Starting at the line with "At what coordinates should I click to accomplish: Select" and stopping at the final line, retype the data below exactly; do not carry over any pictures.

....

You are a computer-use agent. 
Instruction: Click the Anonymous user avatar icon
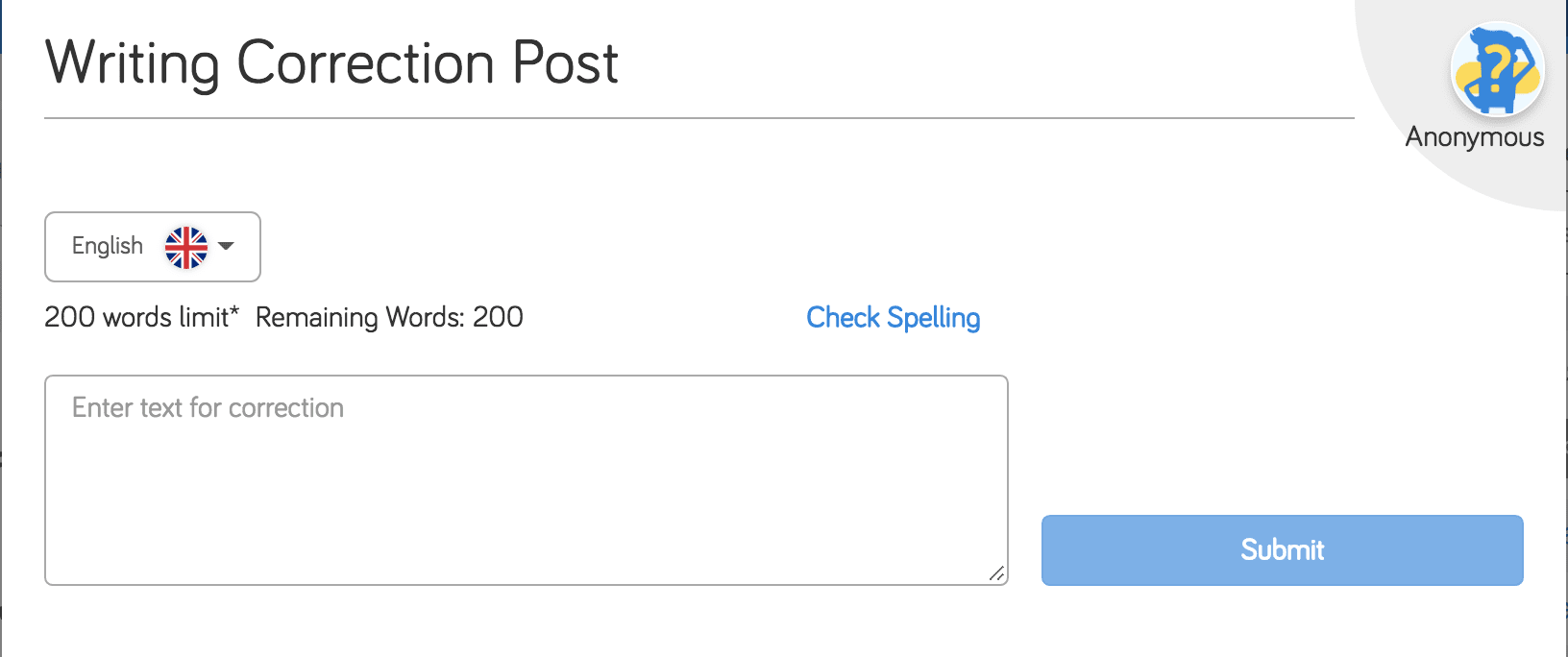(1497, 69)
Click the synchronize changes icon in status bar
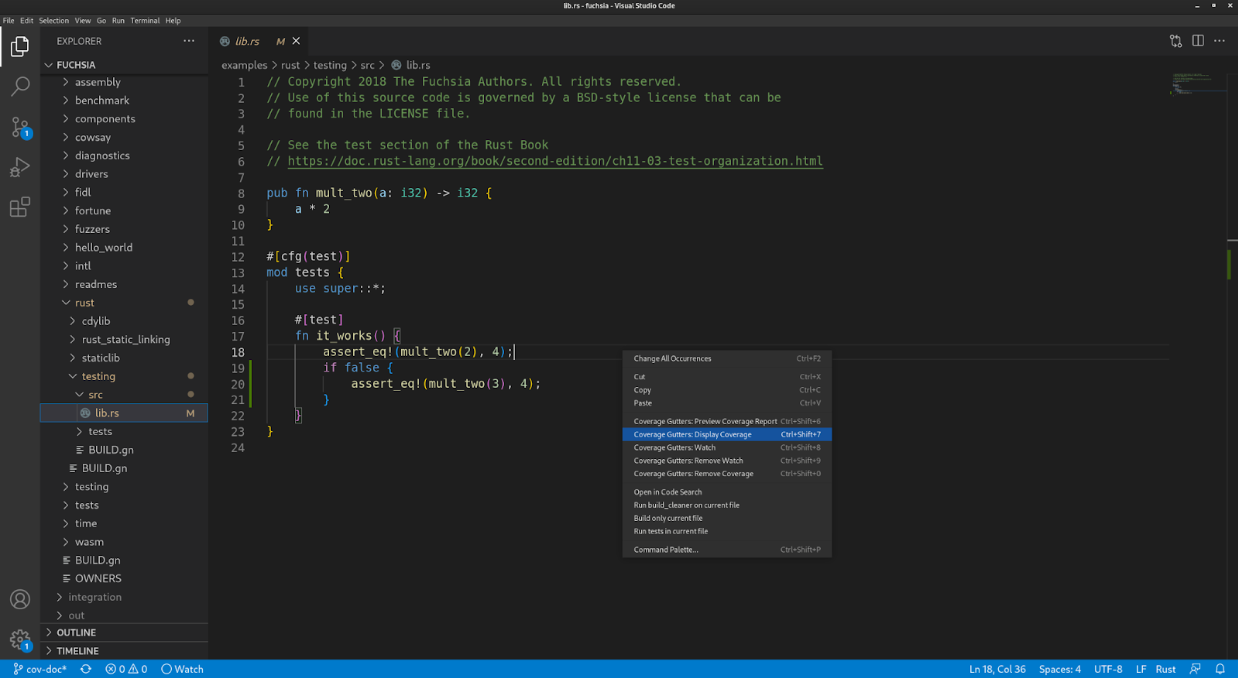Screen dimensions: 1238x678 pyautogui.click(x=86, y=669)
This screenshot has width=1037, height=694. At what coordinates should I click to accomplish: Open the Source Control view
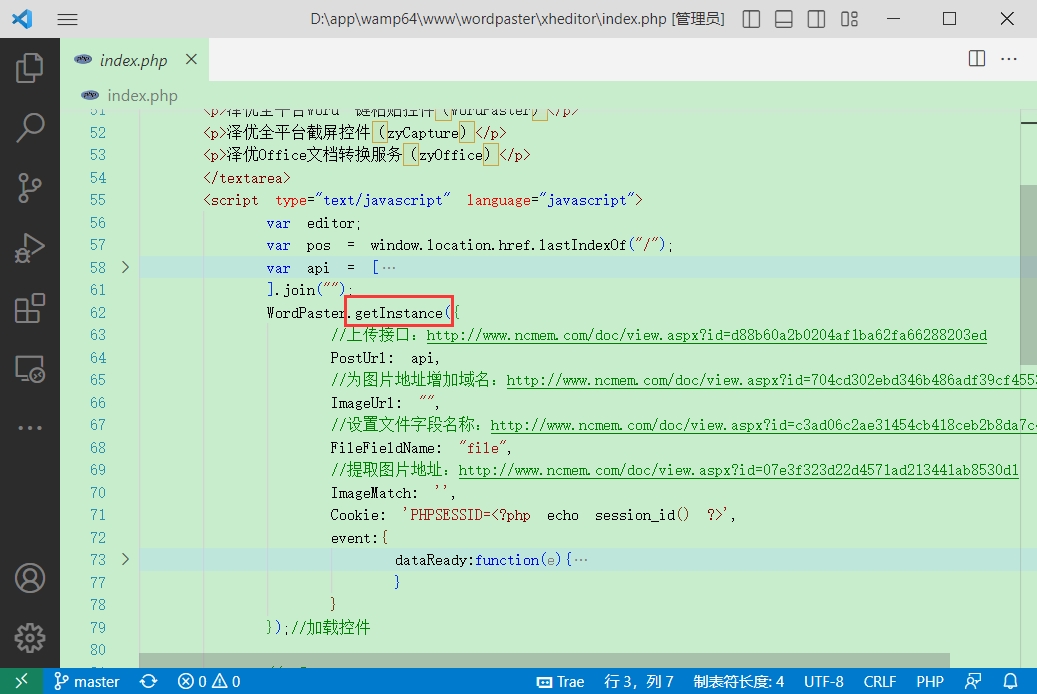[x=30, y=187]
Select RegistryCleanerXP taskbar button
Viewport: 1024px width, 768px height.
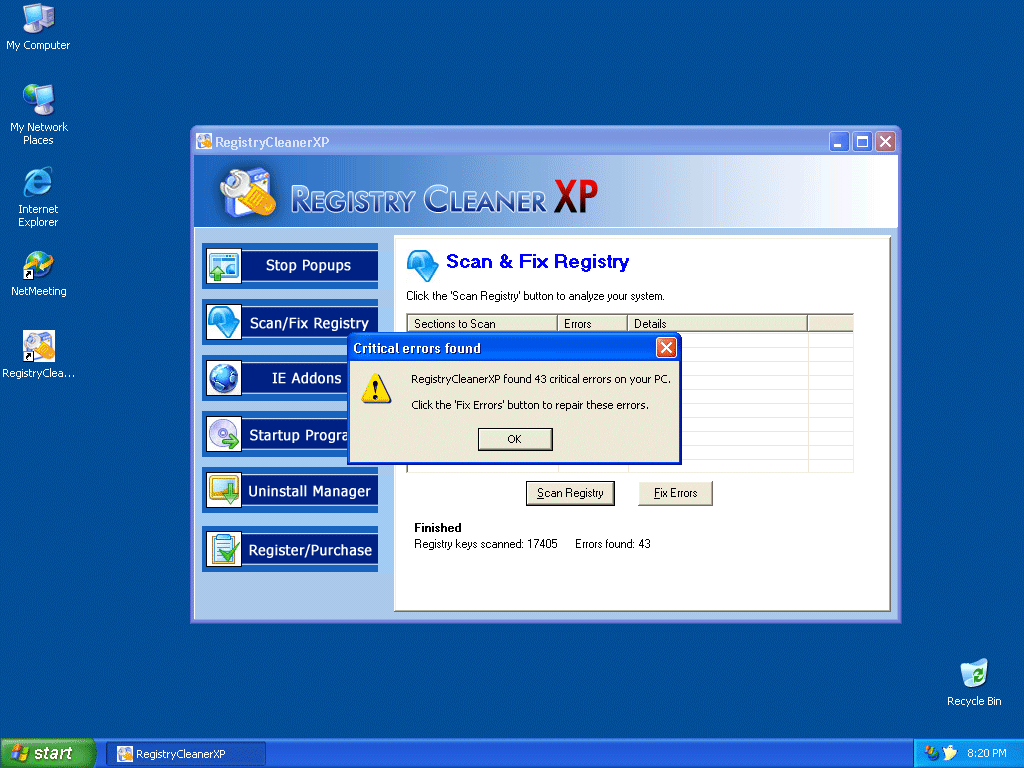click(186, 754)
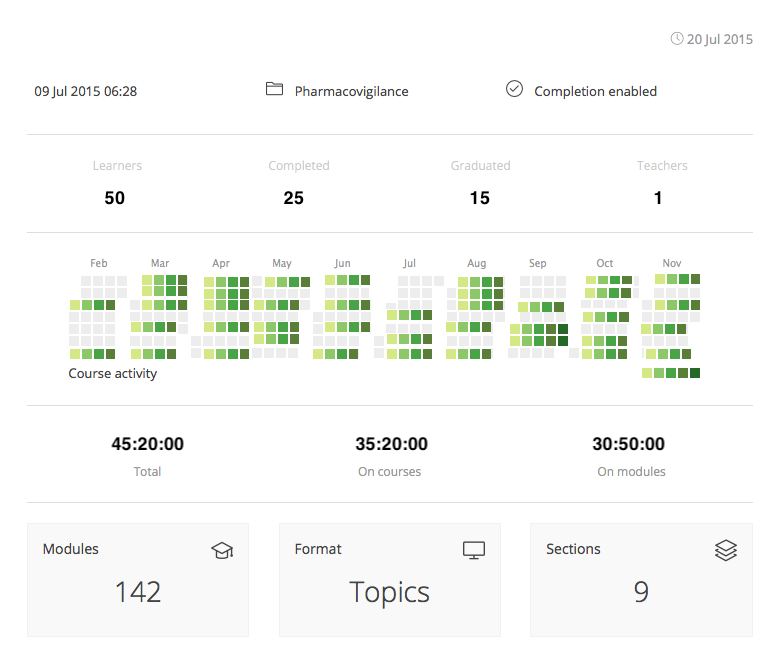
Task: Click the clock icon beside 20 Jul 2015
Action: 676,38
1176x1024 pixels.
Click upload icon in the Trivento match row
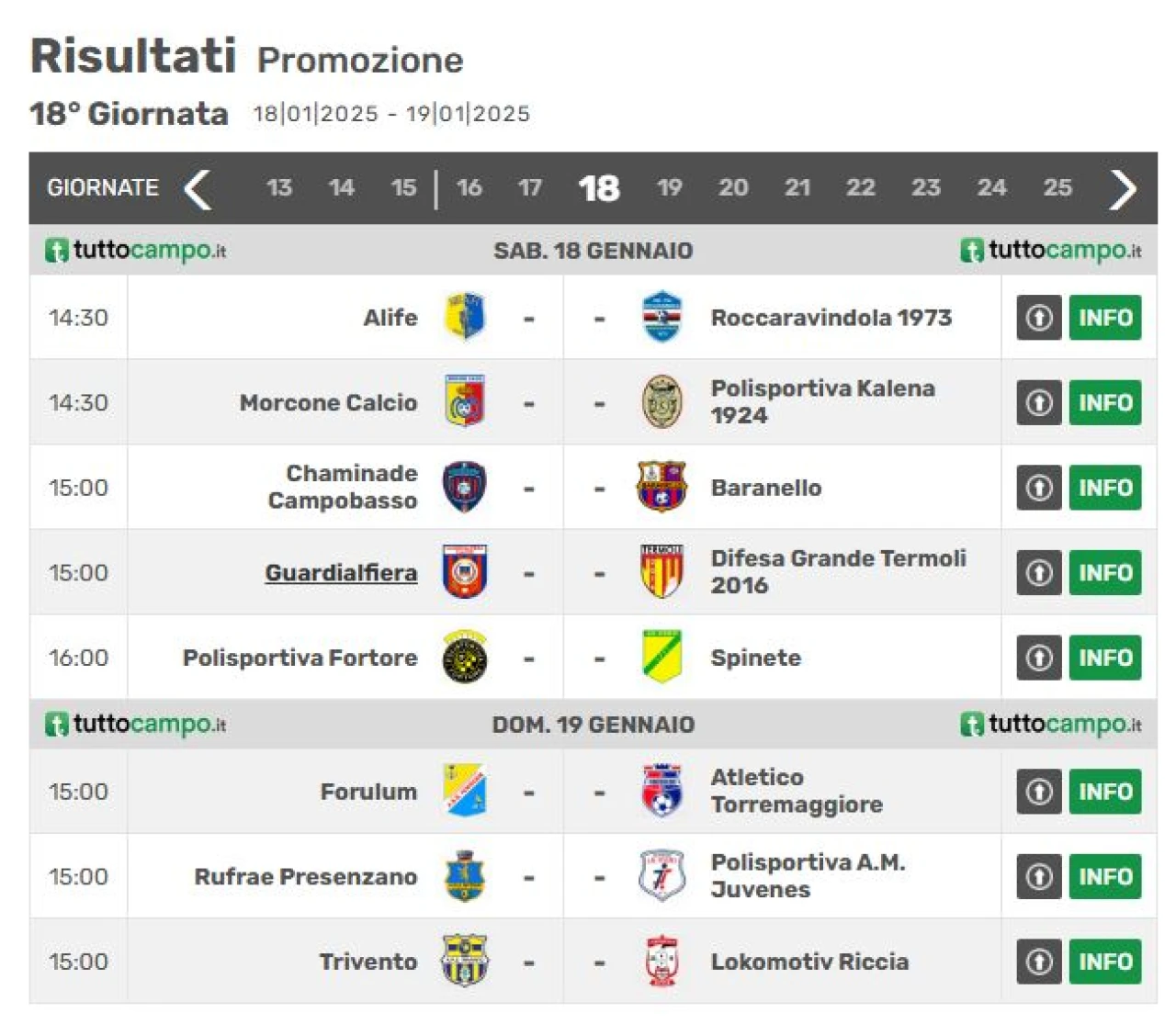pos(1039,962)
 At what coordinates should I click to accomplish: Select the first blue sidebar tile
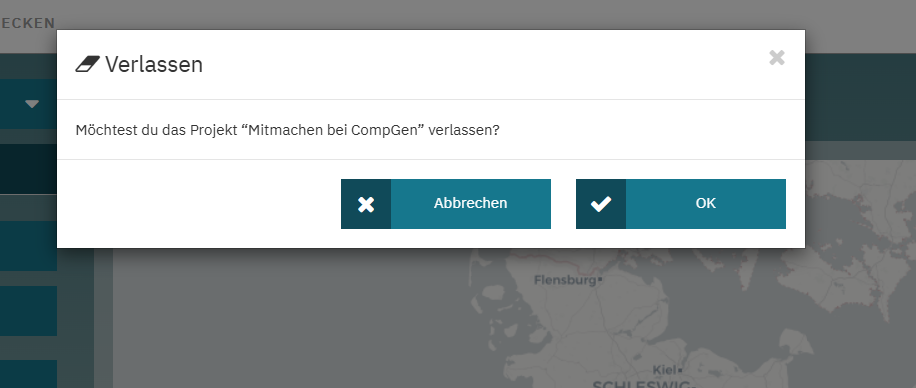click(28, 245)
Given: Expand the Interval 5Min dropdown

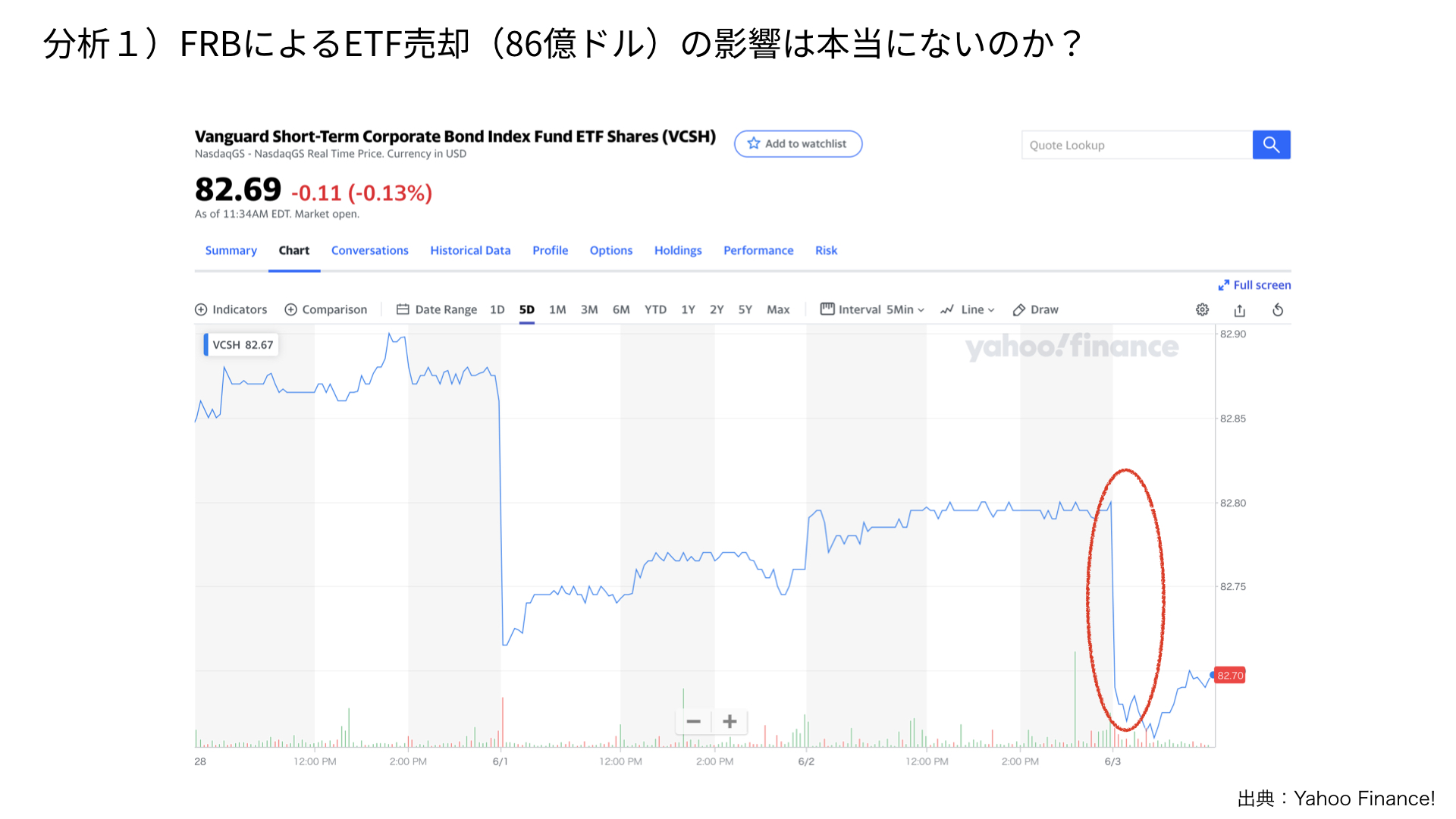Looking at the screenshot, I should pyautogui.click(x=872, y=309).
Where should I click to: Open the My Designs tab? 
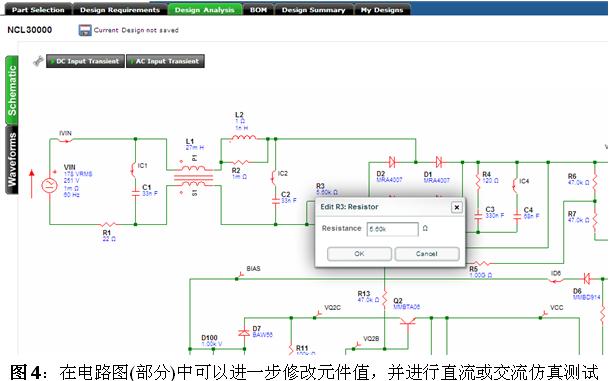pos(382,9)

....

# TASK ANSWER:
 At what coordinates should I click to accomplish: Select the first blue sidebar tile
click(28, 245)
Given: Expand the Interval 5Min dropdown

Looking at the screenshot, I should pyautogui.click(x=872, y=309).
Where should I click to: Open the My Designs tab? 
pos(382,9)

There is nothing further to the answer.